### [Source material]
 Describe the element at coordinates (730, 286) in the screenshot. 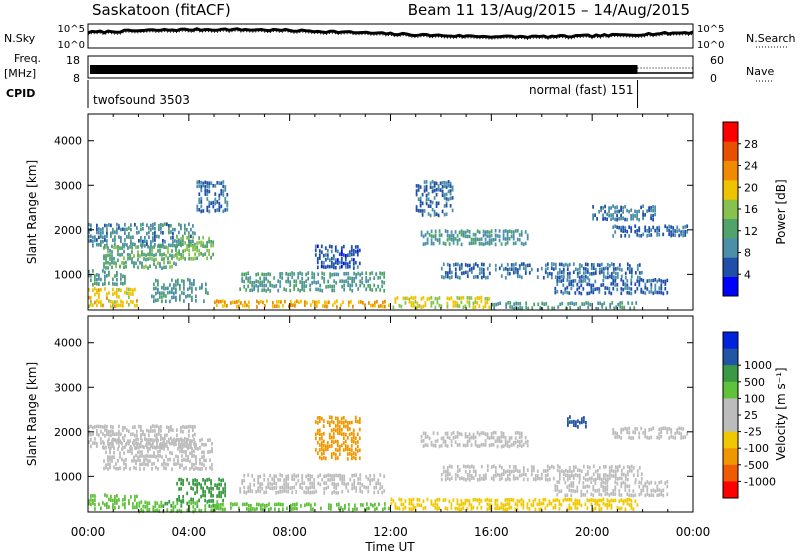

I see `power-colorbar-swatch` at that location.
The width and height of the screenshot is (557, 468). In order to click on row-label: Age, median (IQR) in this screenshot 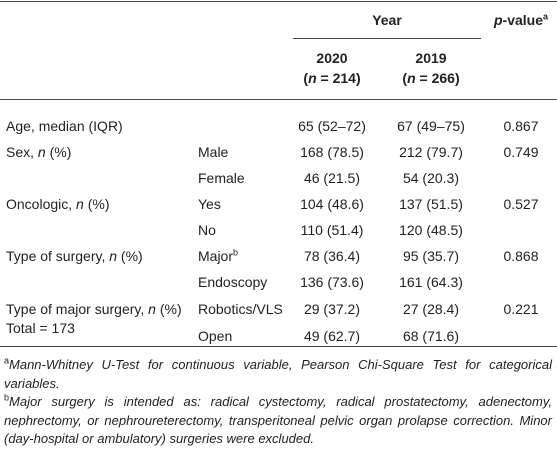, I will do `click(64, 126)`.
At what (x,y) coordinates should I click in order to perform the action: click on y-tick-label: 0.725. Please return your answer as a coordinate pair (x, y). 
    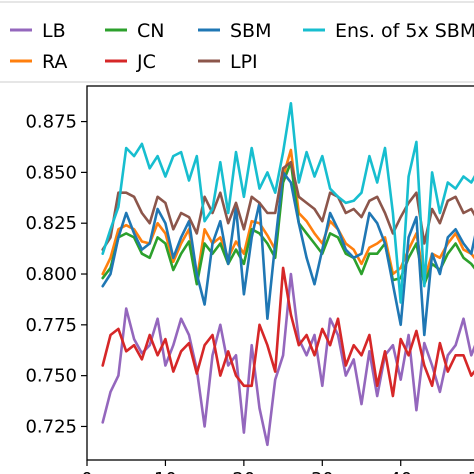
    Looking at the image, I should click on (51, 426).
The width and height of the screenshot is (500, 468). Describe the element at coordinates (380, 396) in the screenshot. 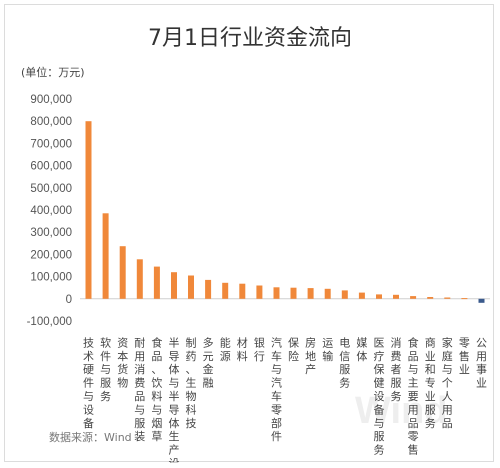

==

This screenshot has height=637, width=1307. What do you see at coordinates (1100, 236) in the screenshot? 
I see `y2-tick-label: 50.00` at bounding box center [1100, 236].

### [Task item]
Find every line in the listing above that contains the word "should", and copy each of those lines.

### [Result of the task]
At what (x,y) coordinates should I click in order to perform the action: click on y-tick-label: 0.725. Please return your answer as a coordinate pair (x, y). 
    Looking at the image, I should click on (51, 426).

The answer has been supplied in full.